Immunosuppressive Therapy Modifies Anti-Spike IgG Subclasses Distribution After Four Doses of mRNA Vaccination in a Cohort of Kidney Transplant Recipients

Abstract

Background: IgG4 is the least immunogenic subclass of IgG. Immunization with mRNA vaccines against SARS-CoV-2, unlike other vaccines, induces an increase in IgG4 against the spike protein in healthy populations. This study investigated whether immunosuppressive therapy affects the immune response, focusing on IgG subclass changes, to four doses of mRNA vaccine in kidney transplant recipients (KTRs). Methods: This study includes 146 KTRs and 23 dialysis patients (DPs) who received three mRNA-1273 vaccine doses and a BNT162b2 booster. We evaluated anti-spike IgG titers and subclasses, T-CD4+ and T-CD8+ cellular responses, and serum neutralizing activity (SNA). Results: At the fourth dose, 75.8% of COVID-19 naïve KTRs developed humoral and cellular responses (vs. 95.7% in DPs). There was a correlation between anti-spike IgG titers/subclasses and SNA (p < 0.001). IgG subclass kinetics after the third/fourth dose differed between COVID-19 naïve KTRs and DPs. Immunosuppressive therapy influenced IgG subclasses: mTOR inhibitors (mTORi) positively influenced IgG1 and IgG3 (p < 0.05), while mycophenolic acid negatively affected IgG1, IgG3, and IgG4 (p < 0.05). SNA is correlated with breakthrough infections after four doses of vaccine in KTRs. mTORi was the only factor associated with SNA > 65% in naïve KTRs [4.29 (1.21-15.17), p = 0.024]. Conclusions: KTRs show weaker cellular and humoral immune responses to mRNA vaccines and a class shift towards non-inflammatory anti-S IgG4 upon booster doses. IgG subclasses show a positive correlation with SNA and are influenced by immunosuppression. Increased SNA after four doses of vaccine is protective against infection. mTORi may benefit non-responding KTRs.

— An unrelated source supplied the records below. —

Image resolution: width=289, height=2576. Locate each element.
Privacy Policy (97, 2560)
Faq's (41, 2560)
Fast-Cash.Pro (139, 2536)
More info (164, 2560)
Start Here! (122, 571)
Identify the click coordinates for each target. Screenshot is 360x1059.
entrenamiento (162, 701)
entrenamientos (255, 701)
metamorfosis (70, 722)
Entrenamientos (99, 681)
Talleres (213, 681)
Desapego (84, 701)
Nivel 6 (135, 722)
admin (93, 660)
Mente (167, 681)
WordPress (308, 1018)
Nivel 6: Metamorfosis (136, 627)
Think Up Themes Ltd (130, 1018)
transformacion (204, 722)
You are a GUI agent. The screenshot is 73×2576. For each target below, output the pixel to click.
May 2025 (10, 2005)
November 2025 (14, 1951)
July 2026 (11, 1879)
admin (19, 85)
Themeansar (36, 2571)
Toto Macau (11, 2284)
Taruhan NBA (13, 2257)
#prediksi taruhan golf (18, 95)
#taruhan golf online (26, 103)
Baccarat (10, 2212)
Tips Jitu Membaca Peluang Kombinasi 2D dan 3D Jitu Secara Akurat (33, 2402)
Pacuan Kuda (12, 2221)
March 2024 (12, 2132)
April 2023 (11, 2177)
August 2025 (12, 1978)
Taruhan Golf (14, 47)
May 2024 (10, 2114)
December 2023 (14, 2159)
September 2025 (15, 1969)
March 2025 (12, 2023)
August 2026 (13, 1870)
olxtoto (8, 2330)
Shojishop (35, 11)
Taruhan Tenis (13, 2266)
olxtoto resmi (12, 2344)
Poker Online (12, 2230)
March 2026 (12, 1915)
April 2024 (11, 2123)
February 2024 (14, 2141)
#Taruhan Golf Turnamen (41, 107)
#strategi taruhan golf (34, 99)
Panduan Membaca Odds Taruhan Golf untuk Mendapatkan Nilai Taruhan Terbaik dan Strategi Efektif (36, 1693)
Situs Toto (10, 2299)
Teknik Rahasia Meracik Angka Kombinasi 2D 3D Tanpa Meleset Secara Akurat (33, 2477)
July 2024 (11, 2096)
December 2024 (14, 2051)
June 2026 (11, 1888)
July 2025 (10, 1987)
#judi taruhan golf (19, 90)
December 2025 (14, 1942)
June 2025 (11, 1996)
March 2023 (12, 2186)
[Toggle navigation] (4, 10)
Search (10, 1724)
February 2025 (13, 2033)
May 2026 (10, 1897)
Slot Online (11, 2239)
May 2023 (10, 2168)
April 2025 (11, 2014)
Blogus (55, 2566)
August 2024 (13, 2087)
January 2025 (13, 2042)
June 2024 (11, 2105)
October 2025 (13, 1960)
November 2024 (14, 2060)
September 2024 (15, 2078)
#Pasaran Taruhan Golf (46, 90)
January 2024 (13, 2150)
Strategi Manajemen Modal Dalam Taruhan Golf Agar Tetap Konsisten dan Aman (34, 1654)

Keywords: COVID-19; IgG subclasses; SARS-CoV-2 vaccine; kidney transplant recipients; serum neutralizing activity.

Figure 1

Flow chart of kidney transplant recipients (KTRs) included in the study and exclusion criteria. Each extraction (P0, P1, P2, P3, and P4) involved the following laboratory determinations: SARS-CoV-2 Serology Analysis, Assessment of Cell-Mediated Immunity, Assessment of Serum Neutralizing Activity of ACE2-RBD, and Measurement of IgG subclasses. Patients were tested for SARS-CoV-2 infection by anti-N antibodies, determined by ELISA.

Figure 2

Immunosuppressive treatments modulate IgG subtypes in response to SARS-CoV-2 mRNA vaccination after booster dose. (A) Mycophenolate mofetil treatment (MPA) decreases IgG1 and IgG4 levels, whereas (B) mTOR inhibitors (mTORi) increase IgG1, IgG3, and IgG4 levels in these patients. Untreated condition refers to patients not treated with the analyzed immunosuppressant (e.g., not treated with mTORi, but with other immunosuppression). These findings highlight the distinct immunomodulatory effects of mTORi and MMF on specific IgG subclasses, suggesting possible impacts on treatment efficacy. Only significant p-values (<0.05) are shown, * p-value < 0.05, ** p-value < 0.01. The cut-offs were established as follows: IgG1: 0.0085; IgG2: 0.0075; IgG3: 0.0559; IgG4: 0.018.

Figure 3

Correlation of IgG subclasses and total IgG levels with serum neutralizing activity (SNA) in kidney transplant recipients. Total IgG (r = 0.823, p-value < 0.001) and IgG subclasses showed a positive correlation with SNA, with IgG1 subclass having the higher r-value (0.706, p-value < 0.001).